The final, overlapping pattern of expression of Robo, Robo2 and Robo3 sets up a series of zones within the longitudinal pathways (Fig. 2). Each zone includes one of the Fasciclin-II-expressing pathways. The medial pathway — that nearest to the midline — is defined by the expression of Robo, the intermediate pathway by Robo and Robo3, and the lateral pathway by all three Robo proteins. Experimentally changing the combination of Robo molecules expressed by the axons drives them to extend within different longitudinal domains3,4. For example, eliminating Robo3 causes axons to extend into a more medial domain, resulting in a fusion of the intermediate Fasciclin-II-expressing pathway with the medial pathway. Similarly, the forced expression of Robo2 in neurons expressing only Robo causes their axons to extend more laterally.

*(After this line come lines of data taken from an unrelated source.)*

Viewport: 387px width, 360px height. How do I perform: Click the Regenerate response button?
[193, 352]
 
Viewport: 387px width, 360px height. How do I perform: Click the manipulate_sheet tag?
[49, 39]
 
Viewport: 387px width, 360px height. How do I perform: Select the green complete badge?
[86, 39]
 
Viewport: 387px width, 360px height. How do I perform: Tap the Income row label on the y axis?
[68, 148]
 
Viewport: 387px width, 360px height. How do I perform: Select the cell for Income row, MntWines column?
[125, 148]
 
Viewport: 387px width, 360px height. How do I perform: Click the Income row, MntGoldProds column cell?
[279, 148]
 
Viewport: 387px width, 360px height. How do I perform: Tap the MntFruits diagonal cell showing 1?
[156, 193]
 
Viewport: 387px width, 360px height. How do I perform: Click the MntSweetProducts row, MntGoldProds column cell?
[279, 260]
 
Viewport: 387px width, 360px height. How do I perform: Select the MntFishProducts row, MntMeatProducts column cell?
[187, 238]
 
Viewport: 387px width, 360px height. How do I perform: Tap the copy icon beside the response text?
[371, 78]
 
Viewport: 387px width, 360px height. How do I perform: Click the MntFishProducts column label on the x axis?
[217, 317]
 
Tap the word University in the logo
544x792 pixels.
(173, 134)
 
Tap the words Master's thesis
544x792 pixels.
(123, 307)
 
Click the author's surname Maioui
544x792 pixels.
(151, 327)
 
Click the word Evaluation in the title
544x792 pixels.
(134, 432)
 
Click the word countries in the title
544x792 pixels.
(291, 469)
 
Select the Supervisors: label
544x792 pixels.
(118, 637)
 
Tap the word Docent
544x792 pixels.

In other words, the specific combination of Robo proteins expressed by an axon — its 'Robo code' — determines the approximate longitudinal region it reaches. The final choice of route is then mediated by local attractive interactions between other surface markers. This combination of long-range repulsion (in this case mediated by Slit, produced at the midline, and the Robo proteins, found on axons) and local cues in the target area has also been suggested as a mechanism for the topographical mapping of axons in the brain's tectum8,9.
This model suggests that, although Slit is expressed by midline cells, the protein must be distributed across the CNS. Although a gradient of Slit in the CNS has not yet been detected, it surely exists. Cells must be able to detect Slit at some distance from the midline, as the migration of muscle precursor cells at the lateral edge of the CNS is known also to be regulated by Slit5. The Robo molecules bind Slit, albeit with differing efficiencies, and switches in pathway choice based on changes in the Robo code produce the predicted discrete axonal movements towards or away from the midline, supporting the idea of a graded signal.

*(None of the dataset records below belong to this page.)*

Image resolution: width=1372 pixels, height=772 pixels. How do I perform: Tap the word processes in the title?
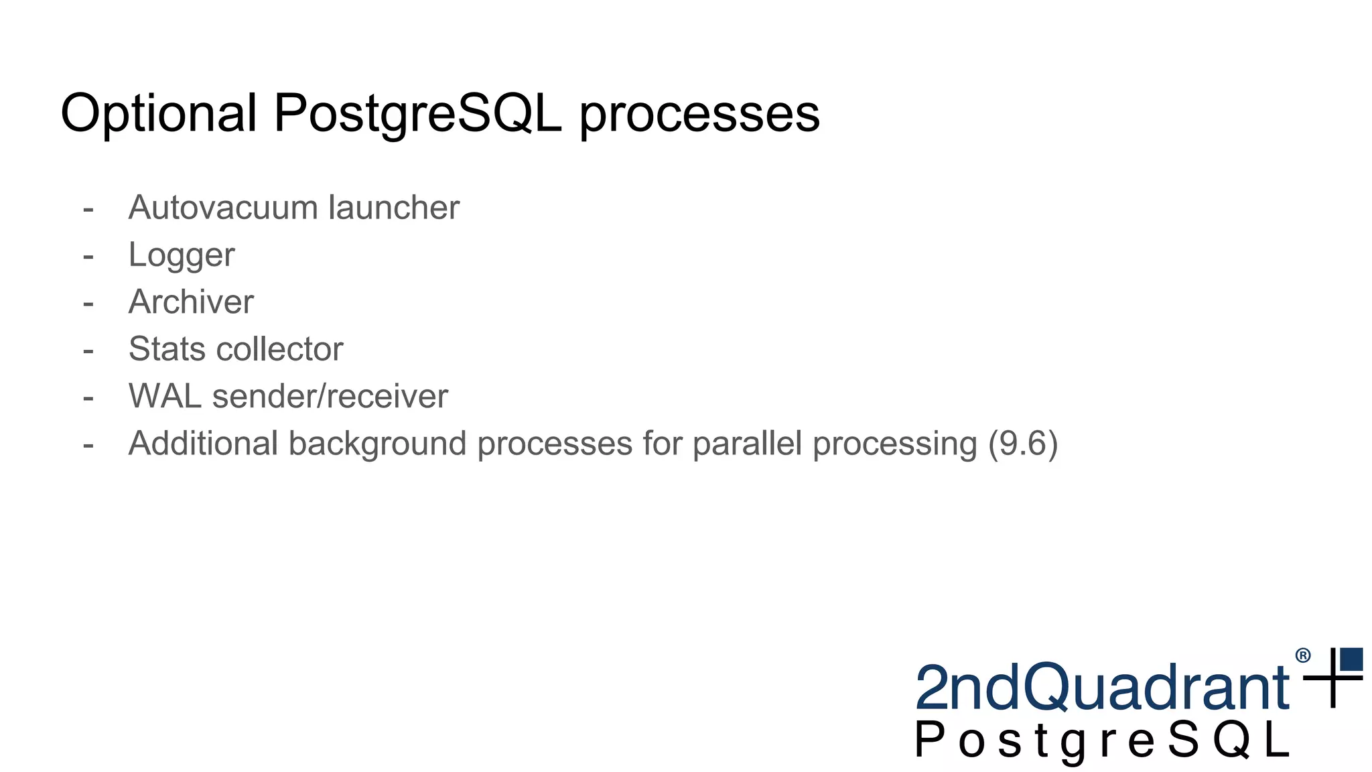699,114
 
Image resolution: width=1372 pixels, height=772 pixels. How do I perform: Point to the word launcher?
393,207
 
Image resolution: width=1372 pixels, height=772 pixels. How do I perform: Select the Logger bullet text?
182,255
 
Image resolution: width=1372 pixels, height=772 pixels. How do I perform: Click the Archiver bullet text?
191,302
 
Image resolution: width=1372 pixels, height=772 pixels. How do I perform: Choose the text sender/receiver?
330,396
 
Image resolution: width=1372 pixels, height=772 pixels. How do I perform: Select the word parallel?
747,444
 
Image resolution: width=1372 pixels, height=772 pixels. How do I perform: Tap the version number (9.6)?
1023,444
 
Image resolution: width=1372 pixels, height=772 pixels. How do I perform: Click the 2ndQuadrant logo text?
1101,688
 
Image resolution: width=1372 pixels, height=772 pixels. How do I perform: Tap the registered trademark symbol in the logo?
1302,655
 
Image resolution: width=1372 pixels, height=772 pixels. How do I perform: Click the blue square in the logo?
1351,659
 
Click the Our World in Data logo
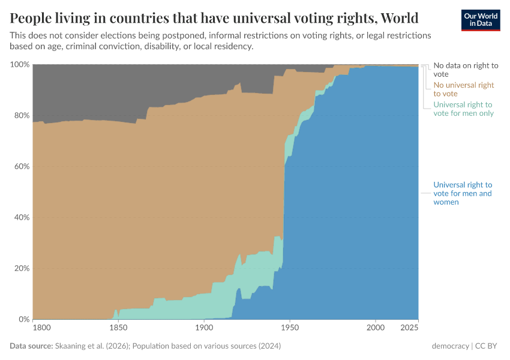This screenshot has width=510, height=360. click(480, 19)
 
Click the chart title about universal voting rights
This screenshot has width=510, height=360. click(214, 17)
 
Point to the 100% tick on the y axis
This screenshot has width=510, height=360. click(19, 64)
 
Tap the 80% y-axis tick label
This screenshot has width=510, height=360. click(20, 115)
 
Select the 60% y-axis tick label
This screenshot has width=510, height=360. click(20, 166)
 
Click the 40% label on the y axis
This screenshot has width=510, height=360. click(20, 217)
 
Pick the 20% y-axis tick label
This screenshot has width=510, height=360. click(20, 268)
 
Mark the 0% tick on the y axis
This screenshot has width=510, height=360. click(23, 319)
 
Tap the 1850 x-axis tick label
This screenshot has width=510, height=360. click(118, 329)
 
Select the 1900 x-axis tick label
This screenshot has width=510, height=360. click(204, 329)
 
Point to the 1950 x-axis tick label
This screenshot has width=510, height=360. click(290, 329)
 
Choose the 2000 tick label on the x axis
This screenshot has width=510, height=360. click(376, 329)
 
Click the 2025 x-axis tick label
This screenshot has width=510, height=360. click(409, 329)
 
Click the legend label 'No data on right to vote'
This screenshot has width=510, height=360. click(466, 70)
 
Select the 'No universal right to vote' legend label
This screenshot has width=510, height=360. click(464, 89)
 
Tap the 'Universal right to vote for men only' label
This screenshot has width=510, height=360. click(463, 109)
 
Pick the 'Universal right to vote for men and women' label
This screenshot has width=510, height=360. click(463, 193)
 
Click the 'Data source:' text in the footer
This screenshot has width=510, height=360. click(31, 346)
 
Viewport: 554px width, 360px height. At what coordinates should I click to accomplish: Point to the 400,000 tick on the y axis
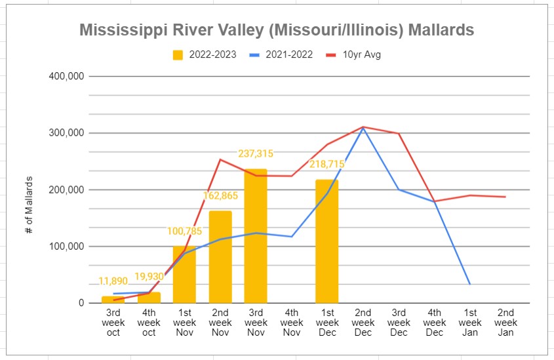click(x=66, y=76)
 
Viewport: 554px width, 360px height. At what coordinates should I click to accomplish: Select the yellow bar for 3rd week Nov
click(x=256, y=236)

Do all the Robo proteins use the same intracellular signalling pathway to control axon extension in response to Slit? Robo2 and Robo3 lack two of Robo's four conserved intracellular domains, which bind to the intracellular signalling molecules Enabled and Abl10. So the newly identified Robo molecules are likely to transmit a qualitatively different intracellular signal, although what this is remains unknown. Moreover, Simpson et al.1 show that the Robo molecules can form homodimers and heterodimers, which is likely to affect the signalling output.
How is the graded Slit signal generated? How do the Robo molecules transmit their signals into the axon? And is this type of combinatorial code also used in vertebrates to direct and position neurons? The number of species in which Slit-to-Robo signalling has been found is increasing rapidly11,12,13, so it probably won't be long before we find the answers to these questions.